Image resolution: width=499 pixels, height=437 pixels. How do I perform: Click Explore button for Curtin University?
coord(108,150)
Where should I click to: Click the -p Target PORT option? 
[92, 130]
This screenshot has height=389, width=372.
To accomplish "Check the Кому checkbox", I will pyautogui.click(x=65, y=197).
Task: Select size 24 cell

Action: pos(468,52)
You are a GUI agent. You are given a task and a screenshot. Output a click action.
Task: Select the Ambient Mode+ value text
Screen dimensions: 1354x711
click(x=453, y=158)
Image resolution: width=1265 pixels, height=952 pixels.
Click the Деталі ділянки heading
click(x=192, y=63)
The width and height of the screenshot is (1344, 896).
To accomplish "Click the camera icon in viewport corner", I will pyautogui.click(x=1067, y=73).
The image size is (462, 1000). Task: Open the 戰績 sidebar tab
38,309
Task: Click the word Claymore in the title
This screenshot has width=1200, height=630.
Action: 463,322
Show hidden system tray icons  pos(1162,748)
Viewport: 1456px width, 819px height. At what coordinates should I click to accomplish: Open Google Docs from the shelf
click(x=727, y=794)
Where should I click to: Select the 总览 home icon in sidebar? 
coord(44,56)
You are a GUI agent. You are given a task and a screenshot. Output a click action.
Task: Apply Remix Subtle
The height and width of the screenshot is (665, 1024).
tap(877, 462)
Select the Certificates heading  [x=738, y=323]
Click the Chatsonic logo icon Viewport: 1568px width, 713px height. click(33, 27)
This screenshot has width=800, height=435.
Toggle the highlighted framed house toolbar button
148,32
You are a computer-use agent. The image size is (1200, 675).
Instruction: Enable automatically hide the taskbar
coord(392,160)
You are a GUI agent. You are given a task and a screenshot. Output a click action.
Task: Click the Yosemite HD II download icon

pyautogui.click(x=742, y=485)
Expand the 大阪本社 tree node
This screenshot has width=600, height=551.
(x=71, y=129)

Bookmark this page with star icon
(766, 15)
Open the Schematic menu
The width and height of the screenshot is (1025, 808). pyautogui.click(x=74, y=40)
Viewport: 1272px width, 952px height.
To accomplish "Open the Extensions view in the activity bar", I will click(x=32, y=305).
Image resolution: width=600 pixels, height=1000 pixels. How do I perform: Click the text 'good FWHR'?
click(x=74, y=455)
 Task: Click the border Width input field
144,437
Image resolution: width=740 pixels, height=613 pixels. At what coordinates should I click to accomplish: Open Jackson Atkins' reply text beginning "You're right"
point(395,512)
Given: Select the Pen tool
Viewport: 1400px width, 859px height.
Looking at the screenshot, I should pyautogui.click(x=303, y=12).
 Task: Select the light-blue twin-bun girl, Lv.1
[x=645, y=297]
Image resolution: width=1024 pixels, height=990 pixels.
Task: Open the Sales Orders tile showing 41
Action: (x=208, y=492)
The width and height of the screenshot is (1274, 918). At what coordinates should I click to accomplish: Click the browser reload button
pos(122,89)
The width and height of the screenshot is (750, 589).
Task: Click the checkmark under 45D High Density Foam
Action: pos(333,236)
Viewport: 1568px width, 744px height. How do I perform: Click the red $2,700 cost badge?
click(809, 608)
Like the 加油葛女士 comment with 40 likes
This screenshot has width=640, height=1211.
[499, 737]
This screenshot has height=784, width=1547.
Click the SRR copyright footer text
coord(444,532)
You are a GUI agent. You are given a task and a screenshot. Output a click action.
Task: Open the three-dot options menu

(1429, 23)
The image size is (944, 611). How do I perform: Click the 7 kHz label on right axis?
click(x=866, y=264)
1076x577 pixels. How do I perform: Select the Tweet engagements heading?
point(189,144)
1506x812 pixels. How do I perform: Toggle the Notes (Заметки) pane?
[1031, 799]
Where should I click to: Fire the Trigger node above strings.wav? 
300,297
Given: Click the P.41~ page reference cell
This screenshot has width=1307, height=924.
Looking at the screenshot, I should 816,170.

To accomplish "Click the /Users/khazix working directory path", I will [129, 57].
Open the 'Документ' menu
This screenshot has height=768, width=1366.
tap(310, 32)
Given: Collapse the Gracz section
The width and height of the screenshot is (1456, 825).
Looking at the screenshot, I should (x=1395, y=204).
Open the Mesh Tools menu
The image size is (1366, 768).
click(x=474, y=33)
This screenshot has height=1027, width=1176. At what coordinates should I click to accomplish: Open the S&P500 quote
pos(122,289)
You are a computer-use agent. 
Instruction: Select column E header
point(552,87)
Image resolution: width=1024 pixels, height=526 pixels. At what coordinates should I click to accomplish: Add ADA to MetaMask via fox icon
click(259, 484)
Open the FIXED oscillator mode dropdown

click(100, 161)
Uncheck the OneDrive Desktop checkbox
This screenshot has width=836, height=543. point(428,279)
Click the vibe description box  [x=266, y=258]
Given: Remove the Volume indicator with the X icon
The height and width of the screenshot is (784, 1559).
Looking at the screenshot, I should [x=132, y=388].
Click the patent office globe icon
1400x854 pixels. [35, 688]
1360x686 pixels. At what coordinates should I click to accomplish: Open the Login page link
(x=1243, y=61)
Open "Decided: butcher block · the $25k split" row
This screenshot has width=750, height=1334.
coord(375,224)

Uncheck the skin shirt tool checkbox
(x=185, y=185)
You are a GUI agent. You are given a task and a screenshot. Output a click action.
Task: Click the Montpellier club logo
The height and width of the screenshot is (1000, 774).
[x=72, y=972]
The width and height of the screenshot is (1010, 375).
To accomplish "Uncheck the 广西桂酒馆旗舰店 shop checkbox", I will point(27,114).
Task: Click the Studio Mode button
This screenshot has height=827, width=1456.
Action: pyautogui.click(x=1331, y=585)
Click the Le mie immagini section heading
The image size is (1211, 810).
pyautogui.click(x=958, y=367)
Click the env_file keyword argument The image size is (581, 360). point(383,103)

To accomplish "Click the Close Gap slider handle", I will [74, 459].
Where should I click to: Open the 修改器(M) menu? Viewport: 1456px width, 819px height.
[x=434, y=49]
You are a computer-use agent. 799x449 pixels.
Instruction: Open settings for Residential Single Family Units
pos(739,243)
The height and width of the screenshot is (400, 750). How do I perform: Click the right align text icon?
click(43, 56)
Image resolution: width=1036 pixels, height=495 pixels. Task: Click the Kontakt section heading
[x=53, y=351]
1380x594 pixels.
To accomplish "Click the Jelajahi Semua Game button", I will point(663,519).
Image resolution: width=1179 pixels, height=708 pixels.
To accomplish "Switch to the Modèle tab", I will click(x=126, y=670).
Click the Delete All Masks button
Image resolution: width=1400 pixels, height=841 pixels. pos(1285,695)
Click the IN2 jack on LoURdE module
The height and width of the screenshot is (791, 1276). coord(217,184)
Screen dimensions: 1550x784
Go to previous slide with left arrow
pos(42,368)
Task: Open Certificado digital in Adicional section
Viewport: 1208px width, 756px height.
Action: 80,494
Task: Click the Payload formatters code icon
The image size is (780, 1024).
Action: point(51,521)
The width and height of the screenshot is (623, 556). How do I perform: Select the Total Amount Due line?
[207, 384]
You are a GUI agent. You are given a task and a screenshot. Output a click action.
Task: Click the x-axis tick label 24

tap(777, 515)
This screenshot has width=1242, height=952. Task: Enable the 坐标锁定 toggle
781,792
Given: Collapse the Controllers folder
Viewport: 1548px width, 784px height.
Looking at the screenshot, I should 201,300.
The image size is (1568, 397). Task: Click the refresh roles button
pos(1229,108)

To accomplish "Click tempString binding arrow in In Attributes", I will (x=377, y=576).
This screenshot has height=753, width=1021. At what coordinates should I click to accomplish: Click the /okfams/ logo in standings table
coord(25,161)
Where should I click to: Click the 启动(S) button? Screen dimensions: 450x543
· · ·
Aim: From the items above, pull out each line that contains the word "will". Case counts.

Finished answer:
To accomplish "Check the Кому checkbox", I will pyautogui.click(x=65, y=197).
To accomplish "Click the camera icon in viewport corner", I will pyautogui.click(x=1067, y=73).
To accomplish "Open the Extensions view in the activity bar", I will click(x=32, y=305).
To accomplish "Click the /Users/khazix working directory path", I will [129, 57].
To accomplish "Uncheck the 广西桂酒馆旗舰店 shop checkbox", I will point(27,114).
To accomplish "Click the Close Gap slider handle", I will [74, 459].
To accomplish "Click the Jelajahi Semua Game button", I will point(663,519).
To accomplish "Switch to the Modèle tab", I will click(x=126, y=670).
To accomplish "Click tempString binding arrow in In Attributes", I will (x=377, y=576).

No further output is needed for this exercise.